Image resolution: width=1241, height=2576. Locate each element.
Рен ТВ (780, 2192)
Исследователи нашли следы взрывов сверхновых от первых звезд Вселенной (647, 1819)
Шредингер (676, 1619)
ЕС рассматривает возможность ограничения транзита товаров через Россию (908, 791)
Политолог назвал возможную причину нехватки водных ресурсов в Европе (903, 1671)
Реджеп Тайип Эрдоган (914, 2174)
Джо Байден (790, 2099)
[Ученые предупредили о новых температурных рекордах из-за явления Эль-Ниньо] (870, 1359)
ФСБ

◆ PROBLEM TO WORK ON ◆
Each record must be transcribed word for word.

◆ TASK RESPONSE ◆
Image resolution: width=1241, height=2576. Locate each element.
Рен ТВ (780, 2192)
Исследователи нашли следы взрывов сверхновых от первых звезд Вселенной (647, 1819)
Шредингер (676, 1619)
ЕС рассматривает возможность ограничения транзита товаров через Россию (908, 791)
Политолог назвал возможную причину нехватки водных ресурсов в Европе (903, 1671)
Реджеп Тайип Эрдоган (914, 2174)
Джо Байден (790, 2099)
[Ученые предупредили о новых температурных рекордах из-за явления Эль-Ниньо] (870, 1359)
ФСБ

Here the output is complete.